Designing learning experiences with music technology: good for whom, good for what?

In my Technology Trends in Music Education class at NYU, we are asking one main question: how do you know whether a technological tool is helpful for music learning and expression? How do you assess it? To find the answer, you first have to be clear about your pedagogical goals, and that is not easy to do. The first night of class, we got into a discussion of Noteflight, the online music notation editor. The debate we had is not specific to Noteflight; you could have it about any notation software. I use Noteflight a lot to embed music examples in this blog:

Noteflight and programs like it support naive trial-and-error learning by giving you lots of aural feedback. When you enter a note, you hear it. If you change its pitch, you hear the result. You can listen back to everything you write at any time. The software’s playback might sound stiff and awkward, but you will still get a good idea of how your music will sound.
Given how accessible Noteflight is, you would think that every music teacher would leap to adopt it (or something similar). However, not everyone has adopted it, and some people feel strongly opposed to it. For example, the guy who hired me at the New School to teach theory insisted that his students do all of their assignments with pencil and paper. My initial reaction to that was, oh my goodness, why?

I asked the Tech Trends students why they might want students to write notation in pencil rather than using Noteflight. One of them pointed out that physically writing the notes is valuable because it builds muscle memory. You don’t just learn abstract concepts with your eyes and ears; you need to involve the rest of your body too. The slow and laborious process of writing notes on the page isn’t an obstacle to learning; it’s a method of learning. This is the same reason you want little kids to write out their letters with a pencil before they start typing them on a keyboard. Another student pointed out that if your notation editor is giving you constant aural feedback, then there is no need for you to learn how to audiate, to hear the notes in your “mind’s ear.” I hadn’t considered either of these points, but they make perfect sense.

So, is that it? Is Noteflight actually harmful for beginners? Well, not necessarily. It’s good to build muscle memory, and it’s good to learn how to audiate. However, when confronted with notation on paper, a lot of kids simply give up.

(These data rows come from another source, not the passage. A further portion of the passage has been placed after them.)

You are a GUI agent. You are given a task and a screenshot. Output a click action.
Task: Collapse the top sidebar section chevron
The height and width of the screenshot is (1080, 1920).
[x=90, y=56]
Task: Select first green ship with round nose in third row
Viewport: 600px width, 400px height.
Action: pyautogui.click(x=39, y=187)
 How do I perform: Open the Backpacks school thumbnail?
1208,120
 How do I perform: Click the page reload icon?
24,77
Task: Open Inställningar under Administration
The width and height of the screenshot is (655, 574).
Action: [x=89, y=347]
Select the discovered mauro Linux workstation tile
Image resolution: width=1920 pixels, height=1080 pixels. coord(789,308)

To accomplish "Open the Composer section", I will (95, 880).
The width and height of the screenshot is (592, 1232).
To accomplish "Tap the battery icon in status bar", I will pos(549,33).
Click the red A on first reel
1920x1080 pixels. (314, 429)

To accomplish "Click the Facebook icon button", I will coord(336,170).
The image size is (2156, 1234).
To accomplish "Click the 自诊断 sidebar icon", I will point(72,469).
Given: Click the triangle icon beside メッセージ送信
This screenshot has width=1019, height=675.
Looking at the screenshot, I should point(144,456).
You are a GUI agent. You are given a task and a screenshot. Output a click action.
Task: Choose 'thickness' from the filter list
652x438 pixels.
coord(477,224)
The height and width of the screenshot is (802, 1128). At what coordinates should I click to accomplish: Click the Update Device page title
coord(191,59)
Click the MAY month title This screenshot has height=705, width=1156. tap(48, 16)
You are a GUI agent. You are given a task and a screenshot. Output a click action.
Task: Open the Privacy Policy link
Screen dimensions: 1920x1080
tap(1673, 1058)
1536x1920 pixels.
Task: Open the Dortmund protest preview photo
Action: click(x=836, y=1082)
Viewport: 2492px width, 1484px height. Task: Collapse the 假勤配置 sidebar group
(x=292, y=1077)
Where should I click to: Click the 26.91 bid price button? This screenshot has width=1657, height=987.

Notation can be as much a hindrance to music learning as it is a help. It is certainly an obstacle to creativity early on, because your ideas are usually way out in front of your ability to notate those ideas, especially on the rhythm side of things. Any kid who grows up hearing American pop is saturated in Afrodiasporic grooves that are loaded with syncopation. Kids’ own original song ideas tend to be syncopated too. Unfortunately, notating syncopation is really hard. So very often, when you ask kids to notate their ideas, they simply abandon them in favor of simpler ones that can be written in straight quarter notes. Jackie Wiggins talks about this in depth in her book Teaching for Musical Understanding, which I would recommend to any music teacher.

So the question of whether or not Noteflight is good for music learners comes down to goals and user profiles. Who are the students and what is it that you are hoping they will learn? If you want your students to become strong music readers, and if they are already committed to reading and motivated to improve at it, then pencil and paper is probably the way to go. The “obstacles” that Noteflight removes are actually valuable parts of the learning process. However, if you are trying to reach “the other eighty percent,” and you want to foster musical creativity and curiosity in as wide a group of students as possible, then removing friction is the main consideration, and Noteflight is vastly preferable to pencil and paper. Also, a DAW’s piano roll might be preferable to any kind of music notation at all.

Once you get into the frame of mind of asking “good for whom, good for what”, it clarifies all kinds of questions about music tech in education. Consider the virtual choir, a common strategy for ensemble directors during the pandemic. Does it make sense to record students singing or playing their parts individually and then edit them together into a simulated live performance? It seems like an exceptionally poor simulation of the ensemble experience. Nevertheless, I know people feel positively about participating in these things. How can that be? Maybe the virtual choir fails at being a virtual choir, but it succeeds at a different goal: giving students the satisfaction of creating a recording together. A good recording does not require everyone to play together in the same place at the same time – in the pop world it is basically unheard of to work this way. That’s okay! It’s fun to put your part down in isolation and then hear how it fits into the bigger picture later. Some of my music ed friends are going to continue doing virtual choirs even post-pandemic, because collaborating on a recording project is a worthwhile goal unto itself.